** BEGIN **

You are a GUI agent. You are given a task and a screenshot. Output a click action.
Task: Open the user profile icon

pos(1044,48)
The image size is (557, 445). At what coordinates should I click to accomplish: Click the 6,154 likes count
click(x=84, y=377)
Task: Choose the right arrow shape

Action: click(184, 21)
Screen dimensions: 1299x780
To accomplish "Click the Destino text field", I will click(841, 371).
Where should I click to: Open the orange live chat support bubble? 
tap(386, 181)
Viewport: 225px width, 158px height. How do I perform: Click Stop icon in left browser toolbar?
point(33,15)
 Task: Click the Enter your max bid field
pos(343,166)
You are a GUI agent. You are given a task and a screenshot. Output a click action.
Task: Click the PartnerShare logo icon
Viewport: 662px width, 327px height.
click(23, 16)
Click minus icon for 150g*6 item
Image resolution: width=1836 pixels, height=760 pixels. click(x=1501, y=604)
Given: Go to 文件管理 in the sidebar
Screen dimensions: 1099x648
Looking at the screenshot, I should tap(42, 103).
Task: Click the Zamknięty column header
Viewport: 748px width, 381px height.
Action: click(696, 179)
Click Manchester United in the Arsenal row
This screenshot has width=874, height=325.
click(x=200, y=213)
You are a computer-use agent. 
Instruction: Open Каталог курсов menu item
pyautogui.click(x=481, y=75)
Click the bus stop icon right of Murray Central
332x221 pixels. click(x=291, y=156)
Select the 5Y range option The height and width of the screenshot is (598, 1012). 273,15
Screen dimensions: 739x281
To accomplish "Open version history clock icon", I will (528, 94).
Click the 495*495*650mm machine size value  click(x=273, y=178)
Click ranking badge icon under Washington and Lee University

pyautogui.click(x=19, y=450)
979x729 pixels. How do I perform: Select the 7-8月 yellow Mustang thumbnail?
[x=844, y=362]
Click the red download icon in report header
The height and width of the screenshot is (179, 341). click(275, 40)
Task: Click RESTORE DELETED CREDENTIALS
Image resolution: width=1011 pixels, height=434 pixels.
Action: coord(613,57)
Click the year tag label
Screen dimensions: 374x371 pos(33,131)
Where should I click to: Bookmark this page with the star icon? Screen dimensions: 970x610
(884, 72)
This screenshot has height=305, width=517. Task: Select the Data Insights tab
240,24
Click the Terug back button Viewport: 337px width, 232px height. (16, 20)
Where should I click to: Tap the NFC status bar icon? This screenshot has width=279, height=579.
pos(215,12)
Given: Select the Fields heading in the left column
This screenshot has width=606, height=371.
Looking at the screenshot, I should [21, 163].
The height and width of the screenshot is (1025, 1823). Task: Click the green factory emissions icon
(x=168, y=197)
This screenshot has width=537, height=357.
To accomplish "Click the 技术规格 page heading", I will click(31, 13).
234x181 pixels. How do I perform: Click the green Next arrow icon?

** END **

### Task description
Reproduce all of the records above verbatim, line for line.

### Final result
You are a GUI agent. You are given a task and a screenshot. Output a click action.
Task: Open the user profile icon

pos(1044,48)
The image size is (557, 445). At what coordinates should I click to accomplish: Click the 6,154 likes count
click(x=84, y=377)
Task: Choose the right arrow shape

Action: click(184, 21)
Screen dimensions: 1299x780
To accomplish "Click the Destino text field", I will click(841, 371).
Where should I click to: Open the orange live chat support bubble? 
tap(386, 181)
Viewport: 225px width, 158px height. How do I perform: Click Stop icon in left browser toolbar?
point(33,15)
 Task: Click the Enter your max bid field
pos(343,166)
You are a GUI agent. You are given a task and a screenshot. Output a click action.
Task: Click the PartnerShare logo icon
Viewport: 662px width, 327px height.
click(23, 16)
Click minus icon for 150g*6 item
Image resolution: width=1836 pixels, height=760 pixels. click(x=1501, y=604)
Given: Go to 文件管理 in the sidebar
Screen dimensions: 1099x648
Looking at the screenshot, I should tap(42, 103).
Task: Click the Zamknięty column header
Viewport: 748px width, 381px height.
Action: click(696, 179)
Click Manchester United in the Arsenal row
This screenshot has width=874, height=325.
click(x=200, y=213)
You are a computer-use agent. 
Instruction: Open Каталог курсов menu item
pyautogui.click(x=481, y=75)
Click the bus stop icon right of Murray Central
332x221 pixels. click(x=291, y=156)
Select the 5Y range option The height and width of the screenshot is (598, 1012). 273,15
Screen dimensions: 739x281
To accomplish "Open version history clock icon", I will (528, 94).
Click the 495*495*650mm machine size value  click(x=273, y=178)
Click ranking badge icon under Washington and Lee University

pyautogui.click(x=19, y=450)
979x729 pixels. How do I perform: Select the 7-8月 yellow Mustang thumbnail?
[x=844, y=362]
Click the red download icon in report header
The height and width of the screenshot is (179, 341). click(275, 40)
Task: Click RESTORE DELETED CREDENTIALS
Image resolution: width=1011 pixels, height=434 pixels.
Action: coord(613,57)
Click the year tag label
Screen dimensions: 374x371 pos(33,131)
Where should I click to: Bookmark this page with the star icon? Screen dimensions: 970x610
(884, 72)
This screenshot has height=305, width=517. Task: Select the Data Insights tab
240,24
Click the Terug back button Viewport: 337px width, 232px height. (16, 20)
Where should I click to: Tap the NFC status bar icon? This screenshot has width=279, height=579.
pos(215,12)
Given: Select the Fields heading in the left column
This screenshot has width=606, height=371.
Looking at the screenshot, I should [21, 163].
The height and width of the screenshot is (1025, 1823). Task: Click the green factory emissions icon
(x=168, y=197)
This screenshot has width=537, height=357.
To accomplish "Click the 技术规格 page heading", I will click(31, 13).
234x181 pixels. How do I perform: Click the green Next arrow icon?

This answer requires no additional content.